## Start Task inputs

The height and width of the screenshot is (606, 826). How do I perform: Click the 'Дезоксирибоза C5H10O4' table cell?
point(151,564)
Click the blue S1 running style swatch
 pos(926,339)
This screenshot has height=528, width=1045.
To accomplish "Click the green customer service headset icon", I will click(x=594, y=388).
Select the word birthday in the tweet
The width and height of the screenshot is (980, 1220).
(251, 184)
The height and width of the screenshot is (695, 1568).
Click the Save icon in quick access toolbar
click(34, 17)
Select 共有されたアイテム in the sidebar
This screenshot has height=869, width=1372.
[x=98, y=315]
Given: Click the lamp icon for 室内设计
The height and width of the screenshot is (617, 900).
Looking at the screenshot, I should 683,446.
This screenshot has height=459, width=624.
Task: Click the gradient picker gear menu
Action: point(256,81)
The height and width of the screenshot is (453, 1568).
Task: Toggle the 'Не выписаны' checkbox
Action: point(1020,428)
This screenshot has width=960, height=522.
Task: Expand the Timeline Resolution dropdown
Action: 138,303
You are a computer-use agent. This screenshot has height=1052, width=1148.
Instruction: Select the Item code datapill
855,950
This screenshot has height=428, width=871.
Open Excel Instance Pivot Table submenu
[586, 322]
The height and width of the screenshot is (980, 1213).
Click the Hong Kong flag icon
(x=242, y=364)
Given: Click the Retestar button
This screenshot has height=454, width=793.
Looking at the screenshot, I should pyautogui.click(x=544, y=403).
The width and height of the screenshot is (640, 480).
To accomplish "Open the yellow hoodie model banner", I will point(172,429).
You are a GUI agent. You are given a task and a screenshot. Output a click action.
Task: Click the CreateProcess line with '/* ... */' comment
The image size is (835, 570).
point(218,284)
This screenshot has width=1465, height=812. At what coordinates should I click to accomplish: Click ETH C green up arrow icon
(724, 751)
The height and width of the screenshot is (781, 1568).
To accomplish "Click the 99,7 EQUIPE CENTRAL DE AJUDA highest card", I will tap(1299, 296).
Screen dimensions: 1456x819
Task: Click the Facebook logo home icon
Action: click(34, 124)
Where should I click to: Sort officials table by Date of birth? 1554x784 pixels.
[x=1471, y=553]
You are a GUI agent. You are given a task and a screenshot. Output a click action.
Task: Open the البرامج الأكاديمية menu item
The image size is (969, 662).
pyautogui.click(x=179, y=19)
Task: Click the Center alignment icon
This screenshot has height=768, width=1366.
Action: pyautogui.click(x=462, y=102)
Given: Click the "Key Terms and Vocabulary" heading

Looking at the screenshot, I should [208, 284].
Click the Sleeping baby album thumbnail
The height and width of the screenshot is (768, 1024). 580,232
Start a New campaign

## End Task inputs

Written instruction:
Write out every line of the data above, keeping each one identical to the original.

Solved problem:
The height and width of the screenshot is (606, 826). How do I perform: Click the 'Дезоксирибоза C5H10O4' table cell?
point(151,564)
Click the blue S1 running style swatch
 pos(926,339)
This screenshot has height=528, width=1045.
To accomplish "Click the green customer service headset icon", I will click(x=594, y=388).
Select the word birthday in the tweet
The width and height of the screenshot is (980, 1220).
(251, 184)
The height and width of the screenshot is (695, 1568).
Click the Save icon in quick access toolbar
click(34, 17)
Select 共有されたアイテム in the sidebar
This screenshot has height=869, width=1372.
[x=98, y=315]
Given: Click the lamp icon for 室内设计
The height and width of the screenshot is (617, 900).
Looking at the screenshot, I should 683,446.
This screenshot has height=459, width=624.
Task: Click the gradient picker gear menu
Action: point(256,81)
The height and width of the screenshot is (453, 1568).
Task: Toggle the 'Не выписаны' checkbox
Action: point(1020,428)
This screenshot has width=960, height=522.
Task: Expand the Timeline Resolution dropdown
Action: 138,303
You are a computer-use agent. This screenshot has height=1052, width=1148.
Instruction: Select the Item code datapill
855,950
This screenshot has height=428, width=871.
Open Excel Instance Pivot Table submenu
[586, 322]
The height and width of the screenshot is (980, 1213).
Click the Hong Kong flag icon
(x=242, y=364)
Given: Click the Retestar button
This screenshot has height=454, width=793.
Looking at the screenshot, I should pyautogui.click(x=544, y=403).
The width and height of the screenshot is (640, 480).
To accomplish "Open the yellow hoodie model banner", I will point(172,429).
You are a GUI agent. You are given a task and a screenshot. Output a click action.
Task: Click the CreateProcess line with '/* ... */' comment
The image size is (835, 570).
point(218,284)
This screenshot has width=1465, height=812. At what coordinates should I click to accomplish: Click ETH C green up arrow icon
(724, 751)
The height and width of the screenshot is (781, 1568).
To accomplish "Click the 99,7 EQUIPE CENTRAL DE AJUDA highest card", I will tap(1299, 296).
Screen dimensions: 1456x819
Task: Click the Facebook logo home icon
Action: click(34, 124)
Where should I click to: Sort officials table by Date of birth? 1554x784 pixels.
[x=1471, y=553]
You are a GUI agent. You are given a task and a screenshot. Output a click action.
Task: Open the البرامج الأكاديمية menu item
The image size is (969, 662).
pyautogui.click(x=179, y=19)
Task: Click the Center alignment icon
This screenshot has height=768, width=1366.
Action: pyautogui.click(x=462, y=102)
Given: Click the "Key Terms and Vocabulary" heading

Looking at the screenshot, I should [208, 284].
Click the Sleeping baby album thumbnail
The height and width of the screenshot is (768, 1024). 580,232
Start a New campaign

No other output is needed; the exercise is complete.